3 Answers | Add Yours
There are actually two climaxes in the story: the turning point and the point of highest interest. The turning point occurs, as the previous editor noted, when Paul and the reader realize that no amount of money can stop the house from whispering. The incident that makes this idea clear is the mother's reaction to the news that she'll receive a thousand pounds for five successive years on her birthday. Instead of being content, the mother requests that she receive the entire sum of money at once, and the house intensifies its screams for more money, as the mother wants more things: new furnishings and luxuries as well as an expensive education for Paul. At this point the reader knows that Paul's winnings will never satisfy his mother.

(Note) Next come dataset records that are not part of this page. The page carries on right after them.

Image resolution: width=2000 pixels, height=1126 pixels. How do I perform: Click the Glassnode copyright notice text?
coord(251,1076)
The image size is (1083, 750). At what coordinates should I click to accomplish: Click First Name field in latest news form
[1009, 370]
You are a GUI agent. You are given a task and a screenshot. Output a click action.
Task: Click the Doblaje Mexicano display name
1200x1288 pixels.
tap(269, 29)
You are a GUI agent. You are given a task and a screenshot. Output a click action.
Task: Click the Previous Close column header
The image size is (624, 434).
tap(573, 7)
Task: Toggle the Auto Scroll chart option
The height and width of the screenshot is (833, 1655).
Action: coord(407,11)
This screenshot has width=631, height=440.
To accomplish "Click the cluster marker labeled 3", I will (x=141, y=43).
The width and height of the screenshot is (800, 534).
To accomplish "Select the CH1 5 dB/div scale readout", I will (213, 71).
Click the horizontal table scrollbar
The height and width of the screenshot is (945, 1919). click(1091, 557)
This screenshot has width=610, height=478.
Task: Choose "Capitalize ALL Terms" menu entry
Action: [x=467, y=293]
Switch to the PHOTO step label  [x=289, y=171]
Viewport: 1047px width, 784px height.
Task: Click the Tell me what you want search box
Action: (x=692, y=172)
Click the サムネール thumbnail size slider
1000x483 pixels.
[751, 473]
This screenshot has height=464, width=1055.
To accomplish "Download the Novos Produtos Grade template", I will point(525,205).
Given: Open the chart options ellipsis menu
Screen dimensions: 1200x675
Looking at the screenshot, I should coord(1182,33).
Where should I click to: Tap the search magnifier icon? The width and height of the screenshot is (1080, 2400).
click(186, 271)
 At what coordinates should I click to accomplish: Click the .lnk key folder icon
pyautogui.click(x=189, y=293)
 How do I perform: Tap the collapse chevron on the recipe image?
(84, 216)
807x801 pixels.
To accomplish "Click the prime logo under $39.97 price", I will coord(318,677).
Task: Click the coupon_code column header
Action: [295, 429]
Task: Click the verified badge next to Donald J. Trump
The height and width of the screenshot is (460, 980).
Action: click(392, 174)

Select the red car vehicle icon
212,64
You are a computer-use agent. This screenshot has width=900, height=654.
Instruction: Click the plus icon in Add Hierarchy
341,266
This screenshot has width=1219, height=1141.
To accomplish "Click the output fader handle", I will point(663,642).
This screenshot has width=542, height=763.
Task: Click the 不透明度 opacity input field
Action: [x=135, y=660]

The point of highest interest in the story comes later when we see Paul feverishly riding his rocking horse to determine the winner of the Derby. Here the suspense is very high as we see Paul circumvent his mother's attempts to take away the horse and send Paul to the seaside. We want to know if Paul will be successful, if winning the Derby will have any effect on the house, if it will take too much toll on Paul's health, if the mother will change. As the mother rushes home from the party, the suspense builds as Paul is shown frenziedly riding his horse, and announcing the winner "Malabar" as he falls unconscious with brain fever.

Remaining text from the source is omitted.